きょうはそれだけ指摘をさせていただいておきますが、ぜひ肝に銘じておいていただきたいというふうに思います。
さて、こういう中で私たちは、ぜひ新しい社会に向けて取り組むべき課題、信頼を回復しつつやらなければいけないことの大きな課題に男女共同参画社会の実現ということがあろうかと思います。
これは、いよいよ二十一世紀がもう間もなくやってくるという中で、私は最も重要な課題であろう、日本が改めて新しい力を持ち、そしてだれもが国際的にも尊重されるようなそういう社会をつくるのであるとすれば、やはりこの共生型の社会、こういうものを日本が本格的に築き上げること、これが私は必要な最重要課題であろうというふうに考えております。これは既にかなり共通の認識になってきているのではないかと、それは大変うれしく思っているところでございます。ただ、そうはいっても、具体的にはなかなか一つ一つこの社会を築くための具体策というのが進んでいかないというのが実情でもございます。
こういう中で、ちょうど九月二十六日に男女共同参画審議会が、今政府の方で基本法に基づいて基本計画というのを策定されるということになっておりますが、この策定に当たってどういう点が重要な課題なのかということを示す答申を出されました。私はこの答申、いろいろな問題もまだ残されていようかというふうに思いますけれども、大変重要な指摘をされているものというふうに受けとめさせていただいております。
特に、この答申の中で、男女共同参画を推進する社会システムの構築ということが一番重要なポイントだということで最初に指摘をされているんですね。これは大変重要なことで、そのためには、一つには、あらゆる社会システムへの男女共同参画の視点の反映が必要だ、それから二つには、積極的改善措置、いわゆるポジティブアクションと言われるものですけれども、これの具体化が必要だということが指摘をされております。

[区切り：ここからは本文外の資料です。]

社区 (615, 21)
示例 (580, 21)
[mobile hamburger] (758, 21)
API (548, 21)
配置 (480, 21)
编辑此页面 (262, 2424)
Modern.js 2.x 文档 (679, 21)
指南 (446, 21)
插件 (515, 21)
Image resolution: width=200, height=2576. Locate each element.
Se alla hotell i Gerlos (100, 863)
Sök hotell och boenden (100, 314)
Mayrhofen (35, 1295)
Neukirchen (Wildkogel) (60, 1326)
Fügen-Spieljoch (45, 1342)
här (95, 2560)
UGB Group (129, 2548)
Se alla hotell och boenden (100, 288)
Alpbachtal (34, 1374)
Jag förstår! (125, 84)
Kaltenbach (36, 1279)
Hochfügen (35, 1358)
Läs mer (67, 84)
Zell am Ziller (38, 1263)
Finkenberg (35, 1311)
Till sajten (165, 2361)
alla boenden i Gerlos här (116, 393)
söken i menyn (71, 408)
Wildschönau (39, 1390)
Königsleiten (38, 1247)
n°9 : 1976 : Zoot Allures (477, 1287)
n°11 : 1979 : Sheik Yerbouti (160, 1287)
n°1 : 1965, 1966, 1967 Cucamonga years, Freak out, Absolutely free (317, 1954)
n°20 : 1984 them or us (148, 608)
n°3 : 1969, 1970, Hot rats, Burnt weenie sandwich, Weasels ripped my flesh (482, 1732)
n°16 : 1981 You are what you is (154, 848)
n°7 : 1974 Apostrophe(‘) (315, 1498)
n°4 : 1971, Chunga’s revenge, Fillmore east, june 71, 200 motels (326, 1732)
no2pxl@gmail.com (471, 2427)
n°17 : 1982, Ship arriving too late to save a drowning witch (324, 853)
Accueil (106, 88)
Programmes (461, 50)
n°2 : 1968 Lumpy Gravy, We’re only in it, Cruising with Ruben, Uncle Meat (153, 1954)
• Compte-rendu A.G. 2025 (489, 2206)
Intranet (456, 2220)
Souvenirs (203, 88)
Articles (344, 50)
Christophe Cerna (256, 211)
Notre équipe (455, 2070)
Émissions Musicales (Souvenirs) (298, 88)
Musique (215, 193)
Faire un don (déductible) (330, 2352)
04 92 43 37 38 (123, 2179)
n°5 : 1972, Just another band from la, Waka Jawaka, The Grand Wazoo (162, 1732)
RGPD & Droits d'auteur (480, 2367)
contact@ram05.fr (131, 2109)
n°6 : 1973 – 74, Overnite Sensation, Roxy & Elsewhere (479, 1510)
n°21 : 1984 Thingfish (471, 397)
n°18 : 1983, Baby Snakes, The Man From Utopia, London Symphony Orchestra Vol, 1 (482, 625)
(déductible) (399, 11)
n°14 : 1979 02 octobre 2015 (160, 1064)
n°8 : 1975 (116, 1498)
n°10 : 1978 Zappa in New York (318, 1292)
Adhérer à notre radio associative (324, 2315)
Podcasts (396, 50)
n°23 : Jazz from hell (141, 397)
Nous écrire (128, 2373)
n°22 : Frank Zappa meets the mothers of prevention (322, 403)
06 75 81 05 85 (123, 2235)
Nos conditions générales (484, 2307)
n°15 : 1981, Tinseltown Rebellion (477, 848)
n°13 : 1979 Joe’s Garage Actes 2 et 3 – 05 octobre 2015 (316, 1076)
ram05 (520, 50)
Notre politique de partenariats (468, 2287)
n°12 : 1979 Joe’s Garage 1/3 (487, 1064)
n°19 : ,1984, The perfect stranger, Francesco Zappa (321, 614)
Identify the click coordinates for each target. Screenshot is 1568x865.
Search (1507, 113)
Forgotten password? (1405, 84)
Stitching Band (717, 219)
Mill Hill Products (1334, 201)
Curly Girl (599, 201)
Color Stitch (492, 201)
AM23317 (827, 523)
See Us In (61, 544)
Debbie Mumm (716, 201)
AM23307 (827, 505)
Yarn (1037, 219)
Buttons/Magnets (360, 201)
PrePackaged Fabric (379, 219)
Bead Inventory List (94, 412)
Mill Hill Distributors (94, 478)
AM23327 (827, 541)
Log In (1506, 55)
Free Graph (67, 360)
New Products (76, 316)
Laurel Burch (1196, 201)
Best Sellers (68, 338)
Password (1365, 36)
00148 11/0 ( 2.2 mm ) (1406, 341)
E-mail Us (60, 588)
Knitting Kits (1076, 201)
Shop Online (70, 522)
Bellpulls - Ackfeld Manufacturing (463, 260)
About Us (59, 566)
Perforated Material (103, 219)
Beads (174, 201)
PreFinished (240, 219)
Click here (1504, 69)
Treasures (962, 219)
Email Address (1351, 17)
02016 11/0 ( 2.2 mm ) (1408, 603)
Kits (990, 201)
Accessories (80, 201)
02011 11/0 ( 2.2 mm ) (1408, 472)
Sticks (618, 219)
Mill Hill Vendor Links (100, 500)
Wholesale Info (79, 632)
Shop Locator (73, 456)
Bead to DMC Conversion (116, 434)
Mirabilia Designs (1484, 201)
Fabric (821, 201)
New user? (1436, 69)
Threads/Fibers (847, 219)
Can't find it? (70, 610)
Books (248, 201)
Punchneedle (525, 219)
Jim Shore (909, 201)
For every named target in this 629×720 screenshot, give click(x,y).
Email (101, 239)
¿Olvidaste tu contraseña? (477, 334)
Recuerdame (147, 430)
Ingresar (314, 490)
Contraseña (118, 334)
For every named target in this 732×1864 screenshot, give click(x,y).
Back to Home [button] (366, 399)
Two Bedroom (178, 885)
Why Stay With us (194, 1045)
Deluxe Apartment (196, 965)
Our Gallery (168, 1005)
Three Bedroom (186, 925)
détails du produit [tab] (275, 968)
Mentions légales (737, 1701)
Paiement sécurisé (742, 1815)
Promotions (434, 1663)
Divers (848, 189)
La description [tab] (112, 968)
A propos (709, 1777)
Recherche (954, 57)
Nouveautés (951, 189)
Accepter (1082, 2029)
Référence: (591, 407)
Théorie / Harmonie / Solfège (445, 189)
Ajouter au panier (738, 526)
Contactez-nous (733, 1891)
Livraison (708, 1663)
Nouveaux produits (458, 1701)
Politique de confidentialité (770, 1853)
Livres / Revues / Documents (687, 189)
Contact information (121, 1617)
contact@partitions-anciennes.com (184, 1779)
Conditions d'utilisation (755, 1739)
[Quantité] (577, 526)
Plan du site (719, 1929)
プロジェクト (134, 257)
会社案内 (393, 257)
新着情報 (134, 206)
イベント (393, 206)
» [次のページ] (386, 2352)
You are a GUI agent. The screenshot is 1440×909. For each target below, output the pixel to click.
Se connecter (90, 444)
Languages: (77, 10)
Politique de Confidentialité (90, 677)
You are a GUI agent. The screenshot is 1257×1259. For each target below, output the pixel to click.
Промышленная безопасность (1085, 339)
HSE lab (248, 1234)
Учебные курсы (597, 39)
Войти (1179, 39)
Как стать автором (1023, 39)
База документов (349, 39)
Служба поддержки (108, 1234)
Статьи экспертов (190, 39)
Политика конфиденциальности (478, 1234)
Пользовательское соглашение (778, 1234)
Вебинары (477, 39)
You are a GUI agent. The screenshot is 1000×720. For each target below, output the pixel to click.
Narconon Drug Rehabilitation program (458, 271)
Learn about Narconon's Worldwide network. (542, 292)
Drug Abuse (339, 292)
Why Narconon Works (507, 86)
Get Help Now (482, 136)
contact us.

そこでちょっと、せっかくの機会ですので具体的にお尋ねをしたいというふうに思いますけれども、このあらゆる社会システムへの男女共同参画の視点ということで重要なことに、いわゆる一見見ると別に男女差別をしているわけではない、しかしながら社会制度あるいは慣行の中で結果的に男性、女性に中立的でない制度あるいはシステム、こういうものがあるわけです。
今回のこの答申の中でも指摘をされておりますけれども、例えば今社会保障や税、そういう面でも世帯を単位としたシステムが非常に残っております。これは、結果的には男性、女性に中立的に働かず、女性に対して不利に働くというような作用を持っているわけです。こういうものもやはり具体的に見直していく必要があるのだということを明確に示しているわけです。
その中で、例えば今言ったように世帯単位を個人単位にする、それから民法の夫婦同氏制を、選択的に夫婦が別氏を名乗ることができるようなそういう制度も取り入れよと、こういう指摘がされております。これらは、長年にわたりまして議論をされてきた問題でもございますし、それから私ども、先般この臨時国会に民法の改正案も議員立法として提案をさせていただきました。ぜひ、ここまでもう議論は煮詰まり、そしてまた具体化せよと、こういう答申も出ているわけです。
今度、基本計画を策定されるに当たりまして、こういう社会制度、慣行などの見直しを、具体的にいつまで、どういう手順でやっていくんだというようなことを明確にやはり示すべきではないかというふうに思いますが、その点について、官房長官、担当大臣でいらっしゃいますので、お考え方、そしてこの基本計画の策定についてどういうことを今考えておられるのか、お聞きしたいと思います。